The primary focus of the study will be on the Beaufort and Chukchi Seas, which are both identified as Navy areas of primary interest. The developed techniques will be used to generate daily maps of ice cover distribution for these areas at 500m spatial resolution. Accuracy assessment of the maps will be conducted through visual inspection of the original satellite imagery as well as through the analysis of high spatial resolution satellite data. Once tested and proved efficient, the technique will be applied to generate daily ice cover products over Arctic and Antarctic basins.

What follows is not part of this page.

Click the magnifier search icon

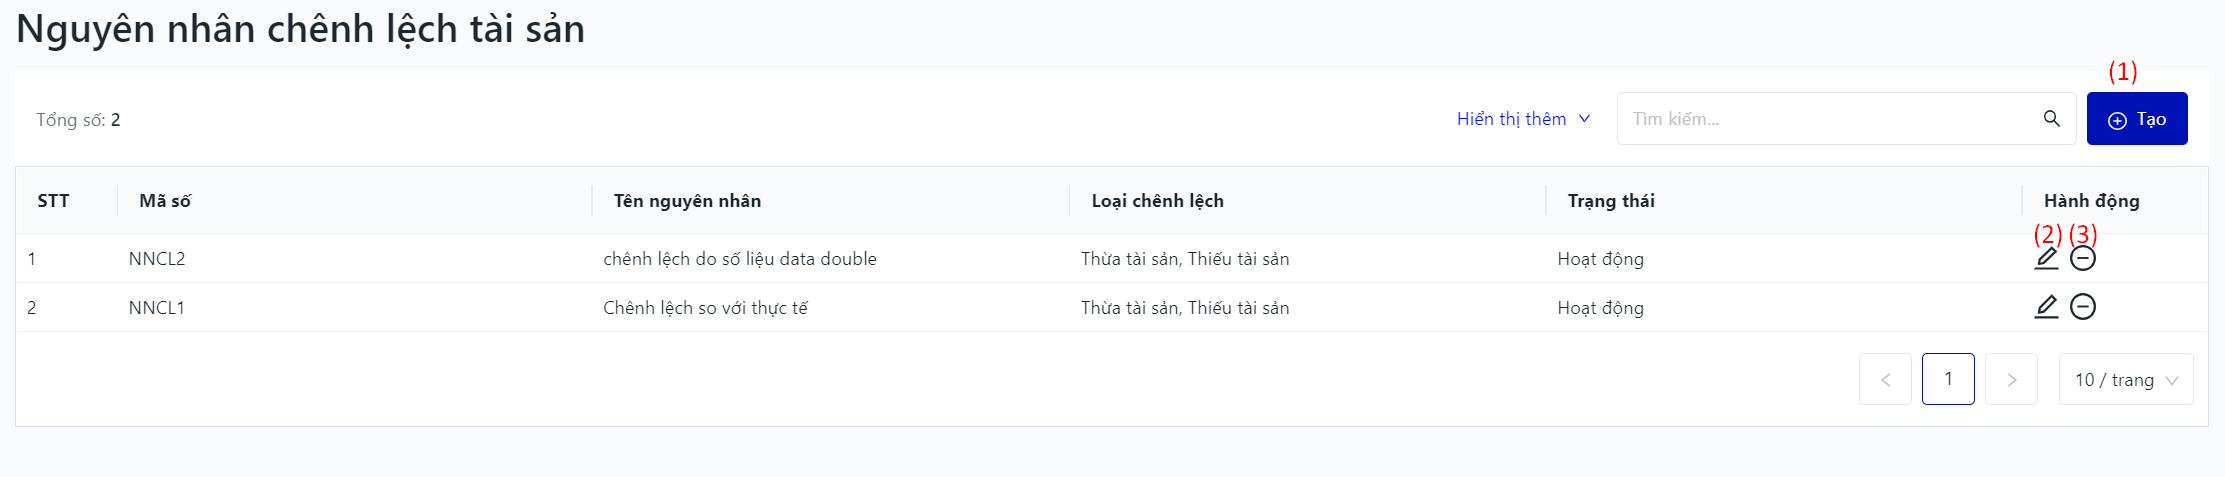(x=2051, y=119)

Computational components of the project, including reading and pre-processing data, computing snow and ice products, geographic re-projection, data integration, as well as leads and polynyas features will be factored into online learning modules for use in courses, including the PI’s Satellite Image Processing class. These learning modules will utilize technology for web- based automated testing and evaluation, developed by project senior personnel. In addition, some of the proposed sub-tasks will form the basis for student projects, and student research will result in students giving presentations at appropriate conferences. Web-based visualization tasks will also provide the basis for projects in a web applications class offered by the senior personnel.

Completion of this project will lead to a substantial improvement in the characterization of the ice cover distribution in the high latitude areas. It is anticipated that the new ice cover product generated within this project will contribute to and facilitate interactive ice mapping at the NOAA-Navy National Ice Center and eventually to Navy operations.